I was deeply moved by the plight of a potential victim addressing Senator Tom Cotton (R-AR) in a recent raucous town hall. The young lady presented a detailed and articulate summation of her condition, indicating that loss of insurance would be literally fatal. Senator Cotton, rather than address the issue, simply stated, “let’s move on to another question.” The crowd erupted in protest.

It’s a long video. The portion I’m referring to begins at about the 20-minute mark.

This puts me in mind of an old sci-fi classic film, Soylent Green (1973), based on a novel called Make Room, Make Room (1966) by Harry Harrison. The story posits a dystopian future in the year 2022 (two years into Trump’s second term, or Pence’s first), a scant five years from now. It featured a society of very wealthy and very poor, disastrous overpopulation, famine, and climate havoc, wrought by pollution, carbon emissions, and apparent dissolutions of environmental protections. Couldn’t happen, right?

In Soylent Green’s near future, euthanasia is legal and it’s implied it’s even encouraged. Watching the film in 1973 as a 20-year old college student I was captivated by Edward G. Robinson’s character, Sol Roth, who somehow gave me the impression that in 2022 I would be that character’s age (69). In fact, it was Robinson’s last role and he died two weeks after film completion from bladder cancer. Robinson was 80.

In addition to quality of life issues, Roth discovers a horrible secret: “about the supposedly hydroponically-produced food the populace survives on: the oceans are dying and there is not enough algae left to support the populace” (imdb.com). The “surplus population” is being fed by recycled deceased humans, not a few of which are generated by the euthanasia clinics.

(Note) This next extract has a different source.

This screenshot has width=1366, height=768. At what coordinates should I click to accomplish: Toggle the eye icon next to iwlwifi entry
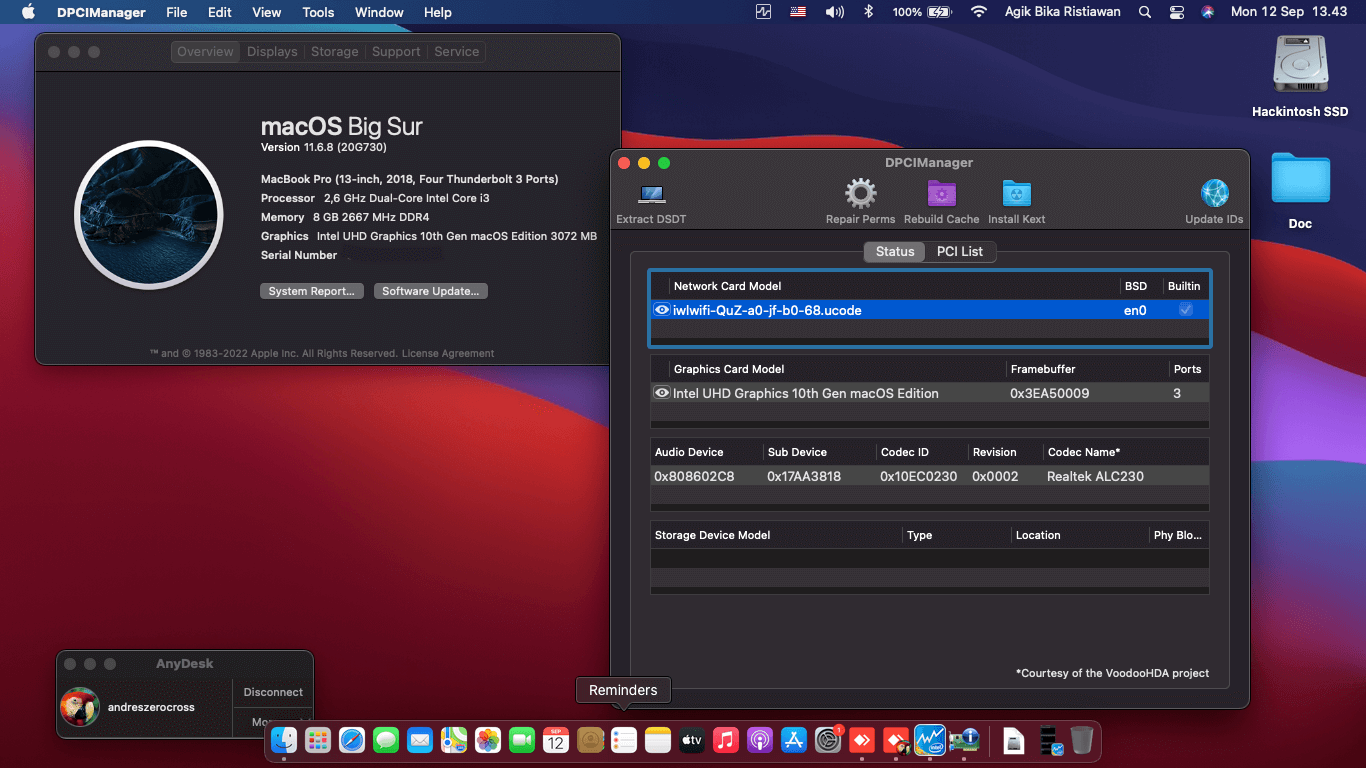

Sol decides to visit a clinic where he can simply sign in, lie on a table, be injected with euphoria-inducing drugs, listen to classical music and view scenes of nature from his past which no longer exist before the fatal injection. Best scene in the film.

Repealing the ACA will results in thousands of deaths, more than in the 9/11 attacks. People dying from terminal illnesses will suffer long and hard before their demise. As we approach Soylent Green’s 2022, much of which is looking eerily prophetic, perhaps Trump and his party could at least consider some compassionate end of life policy. They can’t hide behind their “sanctity of life” mantra which applies only to unborn fetuses, but they could legalize voluntary euthanasia, and relieve the suffering, which seems less a byproduct and more willful objective wrought by a perverse sadistic bent.